From ALB@immedia.ca Sat Sep 20 08:49:00 1994
Received: from Clouso.CRIM.CA by dkuug.dk with SMTP id AA25160
  (5.65c8/IDA-1.4.4j for <i18n@dkuug.dk>); Tue, 20 Sep 1994 15:55:38 +0200
Received: from immedia.ca by clouso.crim.ca (4.1/SMI-4.1)
	id AA28622; Tue, 20 Sep 94 09:55:32 EDT
Return-Path: <ALB@immedia.ca>
Received: by immedia.ca (3.2/2.D)
        id AA27961; 20 Sep 94 13:51:28 -0500
Date: 20 Sep 94 13:49:00 -0500
From: ALB@immedia.ca
Message-Id: <199409201351.AA27961@immedia.ca>
To: i18n@dkuug.dk
Cc: cpwg-mail@revcan.ca
Subject: About the relativity of character identification
X-Charset: ASCII
X-Char-Esc: 29

----------
Copy of a note I just sent to ISO10646 list server, important in my opinion.
++++++++++++++++++++++++++++++++++++++++++++++++++++++++++++++++++++++++++++
>The point is that G WITH CEDILLA is _not_ a valid or descriptive
>name for G MI/KSTINA/JUMS. G WITH COMMA BELOW is.
>
>>If multiple names were
>>allowed then adding a new one would not break any existing code.
>
>I wholeheartedly agree that a registry of aliases should exist.
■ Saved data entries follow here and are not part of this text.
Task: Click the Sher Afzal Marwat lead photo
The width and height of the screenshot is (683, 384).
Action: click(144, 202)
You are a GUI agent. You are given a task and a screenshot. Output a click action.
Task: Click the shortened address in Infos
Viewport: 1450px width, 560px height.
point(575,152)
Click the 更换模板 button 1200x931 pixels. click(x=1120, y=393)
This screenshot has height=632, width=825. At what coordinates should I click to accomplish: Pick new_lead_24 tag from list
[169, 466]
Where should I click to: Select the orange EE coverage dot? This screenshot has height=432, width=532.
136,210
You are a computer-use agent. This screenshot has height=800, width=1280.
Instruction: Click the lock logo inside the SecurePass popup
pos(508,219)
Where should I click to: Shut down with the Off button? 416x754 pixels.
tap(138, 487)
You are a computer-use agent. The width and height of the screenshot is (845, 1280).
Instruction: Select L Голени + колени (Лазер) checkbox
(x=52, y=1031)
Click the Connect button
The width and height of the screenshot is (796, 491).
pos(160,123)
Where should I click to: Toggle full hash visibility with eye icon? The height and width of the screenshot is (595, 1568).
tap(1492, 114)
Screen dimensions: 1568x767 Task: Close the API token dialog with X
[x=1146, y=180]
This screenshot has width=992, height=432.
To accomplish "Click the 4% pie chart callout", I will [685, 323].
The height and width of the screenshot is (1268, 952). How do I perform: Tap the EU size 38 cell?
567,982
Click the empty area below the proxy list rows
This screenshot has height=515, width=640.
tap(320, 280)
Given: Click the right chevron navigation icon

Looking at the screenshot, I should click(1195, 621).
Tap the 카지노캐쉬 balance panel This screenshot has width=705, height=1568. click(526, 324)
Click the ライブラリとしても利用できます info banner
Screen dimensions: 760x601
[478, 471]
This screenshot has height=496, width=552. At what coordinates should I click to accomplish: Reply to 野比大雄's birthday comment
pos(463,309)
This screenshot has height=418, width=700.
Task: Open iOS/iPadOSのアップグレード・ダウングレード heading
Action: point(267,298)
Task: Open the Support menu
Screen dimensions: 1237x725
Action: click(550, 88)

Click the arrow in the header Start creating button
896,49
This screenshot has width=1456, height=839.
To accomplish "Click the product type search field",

I could not agree more. I am revising a Canadian standard now which must use a
stable identifier for characters. Because of this business of LETTER or
LIGATURE or JOINED DIGRAPH AE (and perhaps others, what about OE?) which is not
fixed yet, we have decided to use the Uxxxx[xxxx] (where xx is a hexadecimal
digit representing the code point of ISO/IEC 10646 used as a catalog number to
preserve coding independence) identifiers to relate the names we use in both
languages (French and English) to the right characters in the UCS. Furthermore
as we make our standards in 2 languages, we have at least already 2 sets of
names for each character and we will not publish double-size documents (think
about the discussion on ISO/IEC 10646 price) just because only one set is
official (which it has no reasonable right to be). Of course in a single
language in ISO standards names must relate between different standards (the
names of the English version of ISO/IEC 10646 must fit with the names of, say,
the English version of ISO/IEC 8859 [all parts], and the names of the French
version of ISO/IEC 10646 when published must fit with the names of, say, the
current or righted French versions of ISO/IEC 8859). Names remain the best
anchor point between different standards, provided the absolute of this remains
inside the documents themselves tied to the language in use. For the outside
world the anchor point should be the ISO/IEC 10646 "catalog numbers" which are
constituted by their UCS coding.

Two other projects of international standards that I know of will use
Uxxxx[xxxx] identifiers for another reason: the names are simply too long and
often won't fit on an Internet screen line (this creates syntax problems
everywhere and is in practice [for all those I know who have tried] not
universally applicable). Keld's system of short identifiers (provided there are
also aliases, which Keld agreed about in principle) is also of help to
complement Uxxxx[xxxx] scheme (but instead of standardizing the short names, we
use them as names of variables whose definition uses Uxxxx[xxxx])).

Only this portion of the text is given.